- SOURCE PASSAGE:
__________________________________________________
Venting frustration with Republicans, Mr Obama on Friday urged policymakers to pass scaled-down legislation that would at least prevent taxes from going up for the vast majority of Americans, those making $250,000 or less per year.

The move would satisfy Mr Obama's demand to raise taxes on the richest Americans, as all Bush-era taxes will go up on January 1, and Mr Obama only envisions extending the lower rates for middle-class earners.

House Republicans led by the speaker John Boehner have, in turn, pitched to the Democratically-led senate, asking Mr Obama and the senate majority leader Harry Reid to write up legislation that can pass both houses.

Mr Obama's suggestion would extend tax breaks to 98 per cent of Americans - those earning below $250,000 a year. In talks on a larger compromise, the president had offered to raise that threshold to $400,000.

Meanwhile, uncertainty over the budget spurred crude to climb 0.6 per cent to US$89.13 a barrel in New York yesterday. US crude stockpiles probably fell last week to the lowest in 10 weeks as refineries kept utilisation at a high rate and imports decreased, a Bloomberg News survey showed.

"The oil market's movement depends on the fiscal cliff but I don't think it will lose ground," said Ken Hasegawa, an energy trading manager at Newedge Group in Tokyo.

"In a worst-case scenario the situation may continue as it is now for one month or a few months."
__________________________________________________
- COLLECTED DATA:
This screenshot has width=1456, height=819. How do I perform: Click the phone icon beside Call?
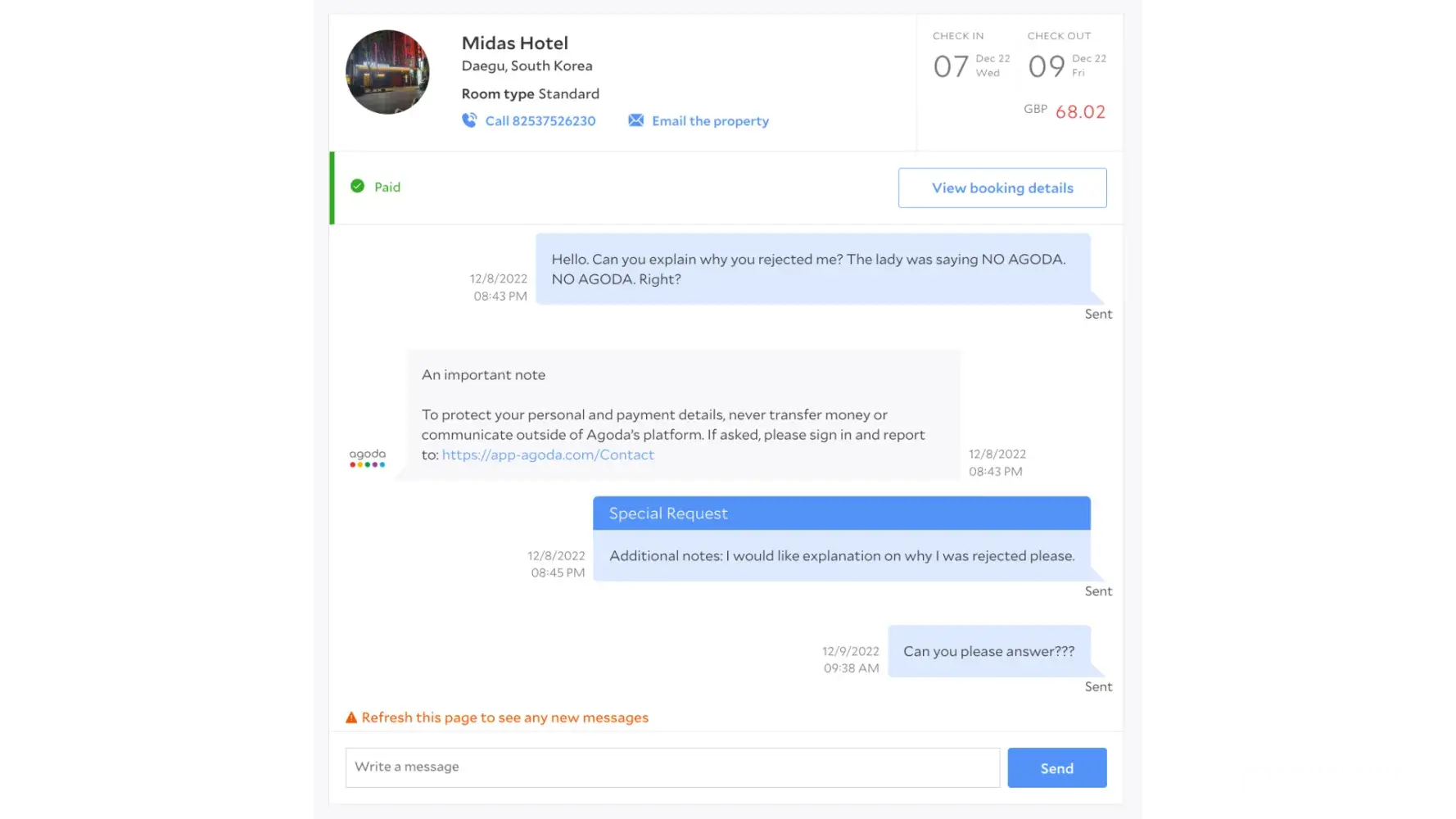tap(469, 120)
__________________________________________________
- GIVEN PROBLEM: Can you print everything from "The move would" down to "pass both houses." in the fiscal cliff passage, word for word?

- OUTPUT BELOW:
The move would satisfy Mr Obama's demand to raise taxes on the richest Americans, as all Bush-era taxes will go up on January 1, and Mr Obama only envisions extending the lower rates for middle-class earners.

House Republicans led by the speaker John Boehner have, in turn, pitched to the Democratically-led senate, asking Mr Obama and the senate majority leader Harry Reid to write up legislation that can pass both houses.